Return the lines below that contain the word "computer".

****************************************

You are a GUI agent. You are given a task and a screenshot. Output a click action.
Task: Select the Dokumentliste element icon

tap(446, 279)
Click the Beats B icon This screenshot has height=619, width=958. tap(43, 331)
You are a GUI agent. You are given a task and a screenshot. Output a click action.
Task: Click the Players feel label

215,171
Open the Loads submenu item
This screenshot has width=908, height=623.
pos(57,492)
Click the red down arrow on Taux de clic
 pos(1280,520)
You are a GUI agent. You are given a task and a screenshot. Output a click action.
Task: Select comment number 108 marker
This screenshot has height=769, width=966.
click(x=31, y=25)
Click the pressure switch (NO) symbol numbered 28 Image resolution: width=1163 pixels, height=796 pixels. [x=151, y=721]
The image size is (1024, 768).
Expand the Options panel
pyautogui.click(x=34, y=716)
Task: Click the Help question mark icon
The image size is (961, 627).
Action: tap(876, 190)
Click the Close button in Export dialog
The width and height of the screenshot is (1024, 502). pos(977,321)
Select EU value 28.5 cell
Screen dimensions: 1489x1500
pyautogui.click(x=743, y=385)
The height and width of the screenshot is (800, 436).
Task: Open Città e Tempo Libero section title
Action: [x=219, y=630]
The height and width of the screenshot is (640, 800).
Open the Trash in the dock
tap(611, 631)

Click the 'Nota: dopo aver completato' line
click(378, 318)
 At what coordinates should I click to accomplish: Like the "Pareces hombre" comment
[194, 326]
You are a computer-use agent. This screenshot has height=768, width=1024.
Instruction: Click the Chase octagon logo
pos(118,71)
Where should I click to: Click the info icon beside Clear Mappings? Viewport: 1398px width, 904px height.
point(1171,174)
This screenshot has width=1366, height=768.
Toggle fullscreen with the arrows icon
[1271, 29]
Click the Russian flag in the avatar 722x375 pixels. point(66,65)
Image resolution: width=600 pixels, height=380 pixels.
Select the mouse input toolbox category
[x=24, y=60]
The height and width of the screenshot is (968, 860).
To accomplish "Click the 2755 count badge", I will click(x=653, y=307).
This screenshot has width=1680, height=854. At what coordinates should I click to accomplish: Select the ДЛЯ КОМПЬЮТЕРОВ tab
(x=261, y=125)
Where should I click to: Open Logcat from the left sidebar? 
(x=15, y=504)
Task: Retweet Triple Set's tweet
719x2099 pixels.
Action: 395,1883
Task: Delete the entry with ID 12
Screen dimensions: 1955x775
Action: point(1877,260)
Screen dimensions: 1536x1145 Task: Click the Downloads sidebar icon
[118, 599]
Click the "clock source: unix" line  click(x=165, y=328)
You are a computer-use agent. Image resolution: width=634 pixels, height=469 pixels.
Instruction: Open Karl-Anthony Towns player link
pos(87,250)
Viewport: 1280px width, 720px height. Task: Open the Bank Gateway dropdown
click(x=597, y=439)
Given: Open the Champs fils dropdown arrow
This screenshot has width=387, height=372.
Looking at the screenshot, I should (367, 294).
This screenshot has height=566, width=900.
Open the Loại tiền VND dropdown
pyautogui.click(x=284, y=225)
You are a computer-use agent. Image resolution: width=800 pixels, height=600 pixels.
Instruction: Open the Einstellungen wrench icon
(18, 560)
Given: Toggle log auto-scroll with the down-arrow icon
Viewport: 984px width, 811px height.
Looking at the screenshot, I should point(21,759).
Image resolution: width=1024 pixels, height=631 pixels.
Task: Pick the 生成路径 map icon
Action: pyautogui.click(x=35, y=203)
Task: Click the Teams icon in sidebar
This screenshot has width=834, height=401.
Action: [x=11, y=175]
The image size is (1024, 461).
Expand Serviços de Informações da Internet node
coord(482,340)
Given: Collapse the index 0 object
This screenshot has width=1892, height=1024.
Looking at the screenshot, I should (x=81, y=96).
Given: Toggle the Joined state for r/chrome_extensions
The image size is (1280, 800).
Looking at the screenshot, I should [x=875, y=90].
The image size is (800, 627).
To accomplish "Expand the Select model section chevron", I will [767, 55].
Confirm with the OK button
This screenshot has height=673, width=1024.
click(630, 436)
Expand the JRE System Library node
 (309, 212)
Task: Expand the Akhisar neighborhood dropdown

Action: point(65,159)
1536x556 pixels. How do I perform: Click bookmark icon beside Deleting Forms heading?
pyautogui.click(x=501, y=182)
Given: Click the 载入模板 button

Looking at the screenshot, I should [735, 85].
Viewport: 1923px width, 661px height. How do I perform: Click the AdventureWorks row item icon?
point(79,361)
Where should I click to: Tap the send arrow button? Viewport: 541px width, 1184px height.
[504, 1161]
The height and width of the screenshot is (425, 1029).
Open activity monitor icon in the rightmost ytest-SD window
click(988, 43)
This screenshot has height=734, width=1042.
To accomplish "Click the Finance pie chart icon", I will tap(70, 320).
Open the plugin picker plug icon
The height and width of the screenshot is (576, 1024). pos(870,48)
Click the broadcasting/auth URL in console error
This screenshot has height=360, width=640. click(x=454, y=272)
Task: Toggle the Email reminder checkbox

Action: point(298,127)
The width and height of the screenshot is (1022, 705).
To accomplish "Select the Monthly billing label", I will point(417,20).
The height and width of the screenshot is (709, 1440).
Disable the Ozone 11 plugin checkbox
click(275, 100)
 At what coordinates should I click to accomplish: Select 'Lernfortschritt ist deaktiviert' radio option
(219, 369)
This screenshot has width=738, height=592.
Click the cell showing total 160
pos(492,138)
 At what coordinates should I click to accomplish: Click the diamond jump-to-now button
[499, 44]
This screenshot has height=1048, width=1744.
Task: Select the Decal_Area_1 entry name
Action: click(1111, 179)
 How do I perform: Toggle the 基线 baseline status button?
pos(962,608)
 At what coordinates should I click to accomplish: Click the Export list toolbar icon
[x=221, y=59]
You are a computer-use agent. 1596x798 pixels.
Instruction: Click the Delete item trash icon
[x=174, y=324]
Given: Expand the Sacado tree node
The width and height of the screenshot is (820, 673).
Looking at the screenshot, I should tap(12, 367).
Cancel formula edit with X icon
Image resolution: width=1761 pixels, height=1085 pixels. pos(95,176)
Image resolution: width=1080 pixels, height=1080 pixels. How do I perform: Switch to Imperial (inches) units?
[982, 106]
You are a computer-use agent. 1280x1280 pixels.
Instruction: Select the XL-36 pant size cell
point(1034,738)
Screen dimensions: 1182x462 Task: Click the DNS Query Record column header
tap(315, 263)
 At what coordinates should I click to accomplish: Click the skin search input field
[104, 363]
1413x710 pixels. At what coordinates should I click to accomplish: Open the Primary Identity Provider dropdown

****************************************

Result of the exercise:
You are a computer-use agent. This screenshot has height=768, width=1024.
You are a computer-use agent. Image resolution: width=634 pixels, height=469 pixels.
You are a computer-use agent. Image resolution: width=800 pixels, height=600 pixels.
You are a computer-use agent. 1596x798 pixels.
You are a computer-use agent. 1280x1280 pixels.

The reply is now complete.